There is increasing evidence that sink drains can be contaminated with CPE and that this environmental contamination can find its way onto patients. A new study from the US found that contamination of sink drains with CPE and with carbapenemases was commonplace, and that proximity to toilets was an important predictor of drain contamination.
The study was performed in a 26-bed medical ICU within a 600-bed hospital in Milwaukee, Wisconsin. Each room has two sinks and one toilet – one of the sinks is closer to the toilet than the . Each sink drain was sampled using swabs. The KPC carbapenemase gene was detected by direct PCR from more than half of the sinks (54% of 46 sinks), and CPE was cultured from 10% of 40 sinks. The sinks that were closest to the toilet were significantly more likely to be contaminated with the KPC carbapenemase (87% of 23 sinks near toilets vs. 22% of 23 sinks at room entry). The CPE that were cultured from the sinks were a mixture of Enterobacteriacae that are often implicated in human colonisation (such as Klebsiella pneumoniae) and ‘weird and wonderful’ Enterobacteriaceae from the environment.

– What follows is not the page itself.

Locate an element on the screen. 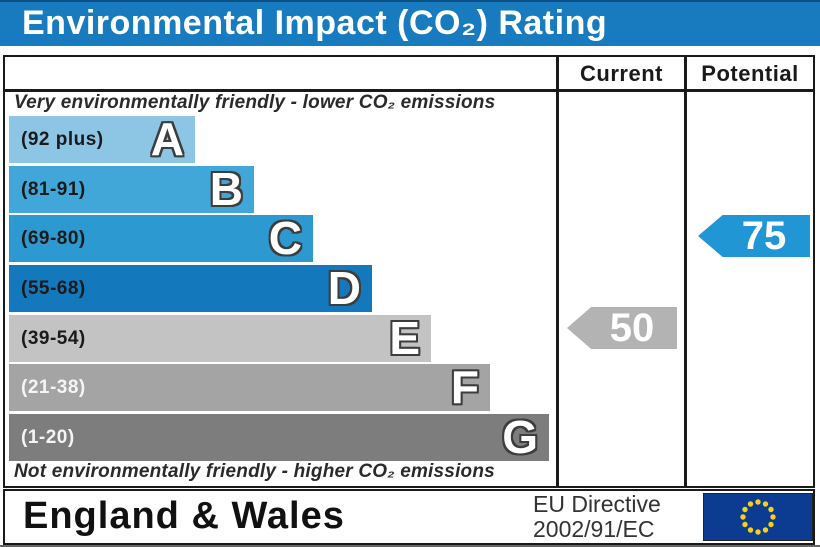 The height and width of the screenshot is (547, 820). band-C-range-label: (69-80) is located at coordinates (54, 238).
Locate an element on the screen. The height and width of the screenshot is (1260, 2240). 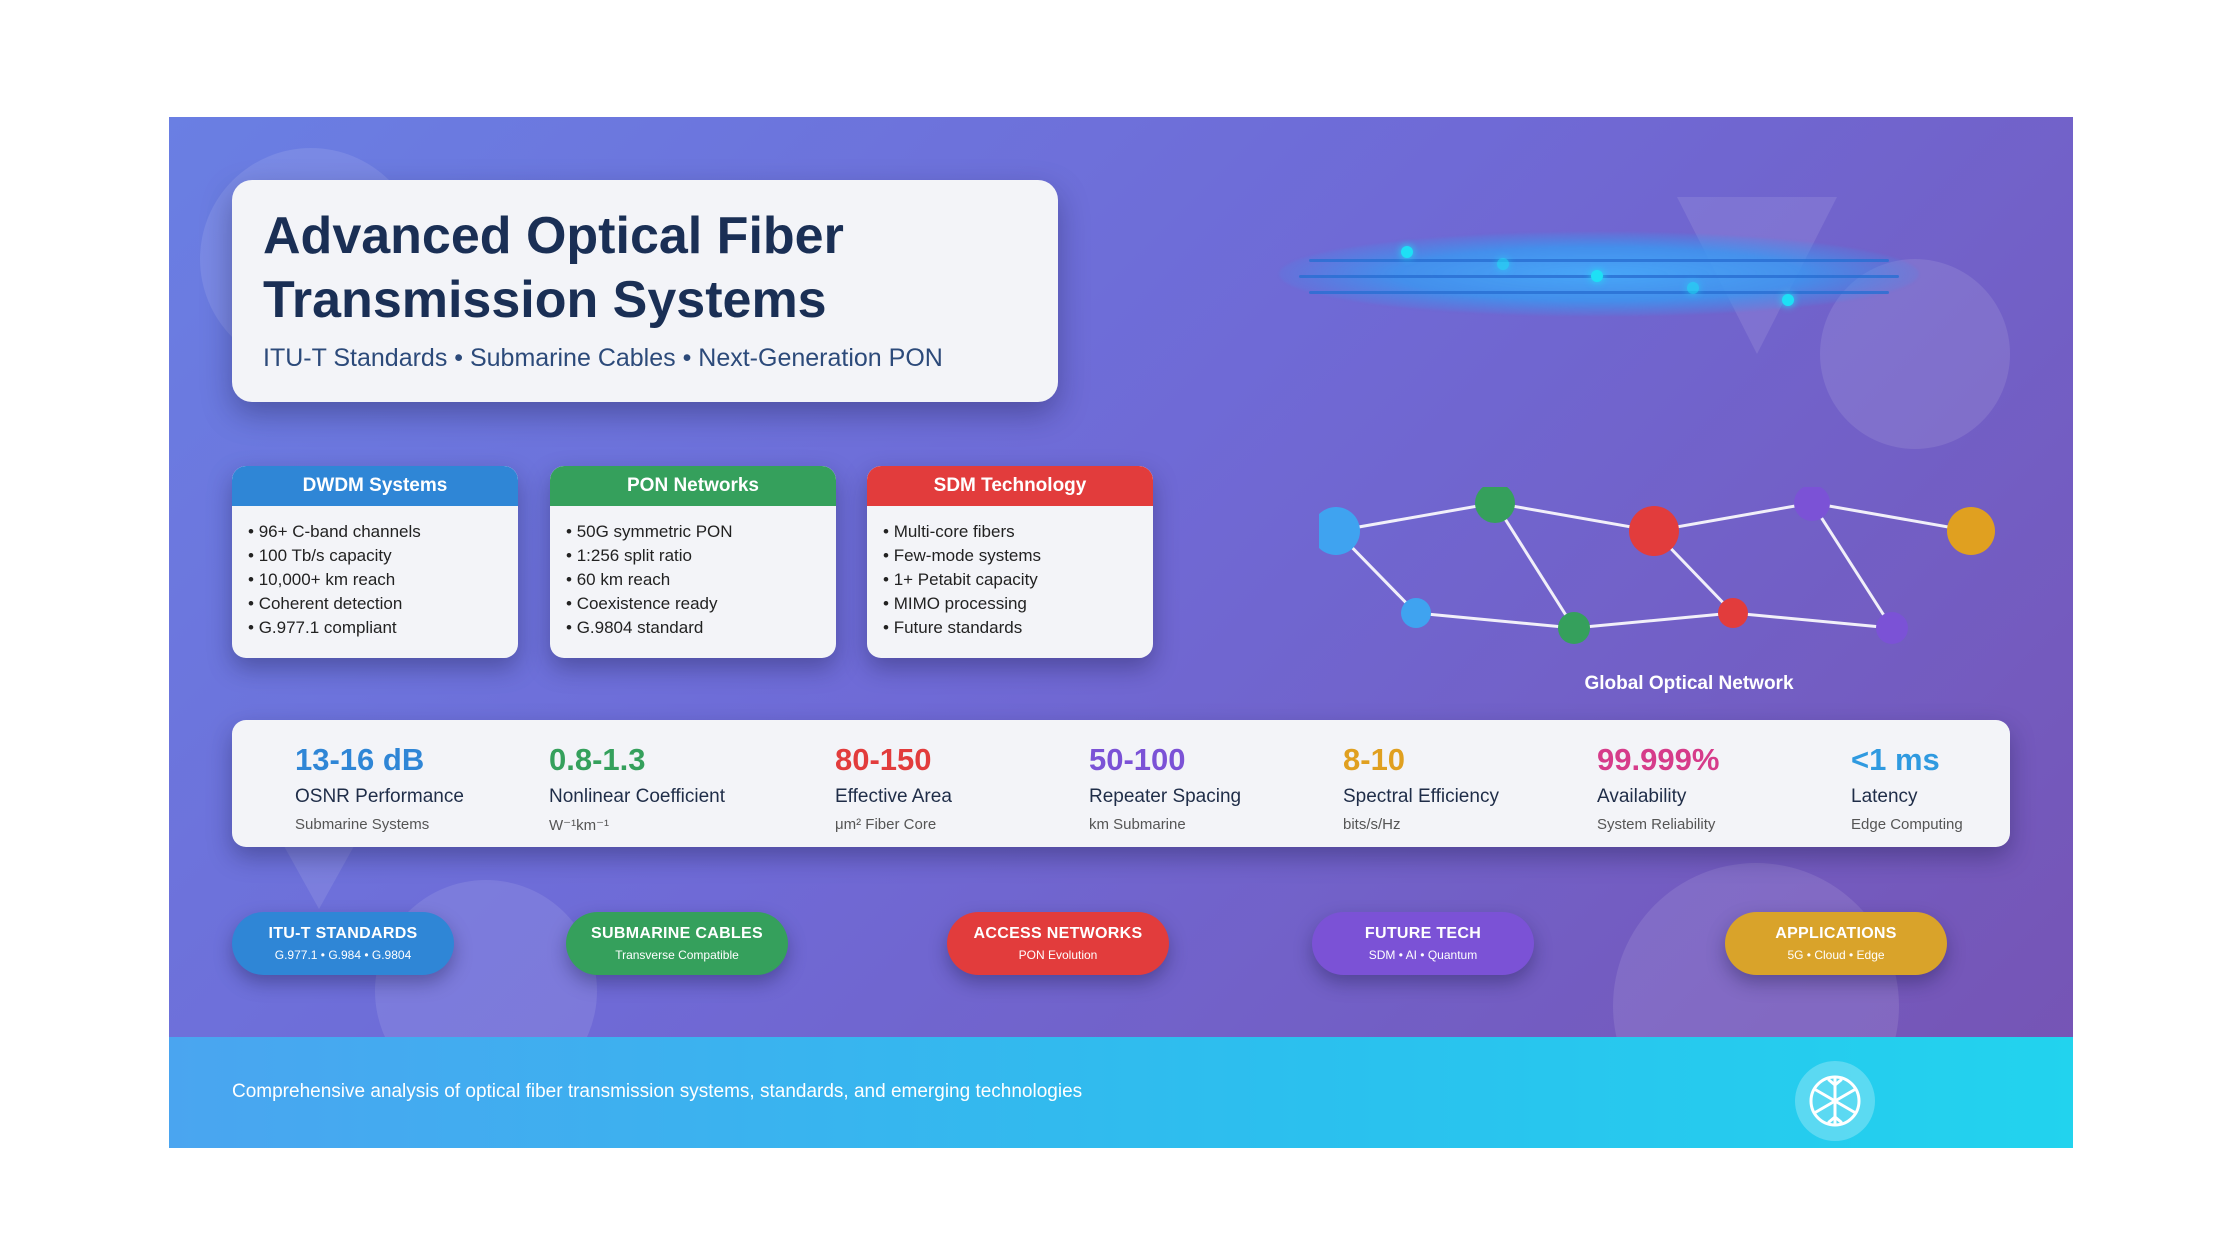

In this study, the reason why sinks closer to toilets were more contaminated with carbapenemases is not clear. However, it seems likely that differences in the uses of the two sinks in the room explains the difference. The sink at the point of entry into the room would most likely be used by staff either before or after patient care. However, the sink by the toilet would most likely be used by patients following toilet use, and by staff during patient care; and these activities carry a higher risk of contamination being transferred to the sink.
The study underlines the need to improve the management of sinks to ensure that they do not become contaminated with CPE, because we know from other studies that sinks contaminated with CPE are a risk to patients.
Candida auris is a high-profile emerging pathogen, which has caused large outbreaks both in the UK and elsewhere. C. auris can causes widespread environmental contamination, and isn’t susceptible to all disinfectants. This new study from Cardiff University extends previous findings by developing a dry surface biofilm efficacy testing model for C. auris. Worryingly, half of the disinfectants tested barely touched the C. auris in the DSB, suggesting that more powerful disinfectants (such as peracetic acid and sodium hypochlorite) should be selected for dealing with C. auris.
Previous studies have shown that a range of disinfectants are effective against C. auris when using conventional suspension testing methodology. However, we know from other studies that the presence of dry surface biofilm (DSB) can reduce the susceptibility of micro-organisms to disinfectants considerably. DSB occur when bacteria and other microbes become attached to surfaces and encased in a protective ‘slime’ layer: this can reduce their susceptibility to disinfectants by 10 to 1000-fold. Therefore, a team at Cardiff University developed a DSB model for C. auris disinfectant testing. 12 commercially-available wipe based disinfectants were tested. Concerning, 50% of the products tested failed to decrease C. auris viability, 58% failed to prevent its transferability, and 75% did not delay biofilm regrowth. Wipes that were effective in reducing C. auris viability and transferability included Clinell’s Universal Wipes, and Clinell’s Sporicidal Wipes (which are based on peracetic acid). Clinell’s Sporicidal Wipes were most effective at preventing re-growth of the biofilm.
This research reinforces that microbes in DSB are considerably less susceptible to disinfectants than microbes in suspension. Caution should be exercised in choosing the appropriate disinfectants for dealing with surfaces potentially contaminated with C. auris, with decisions informed by studies using DSB-based testing methods.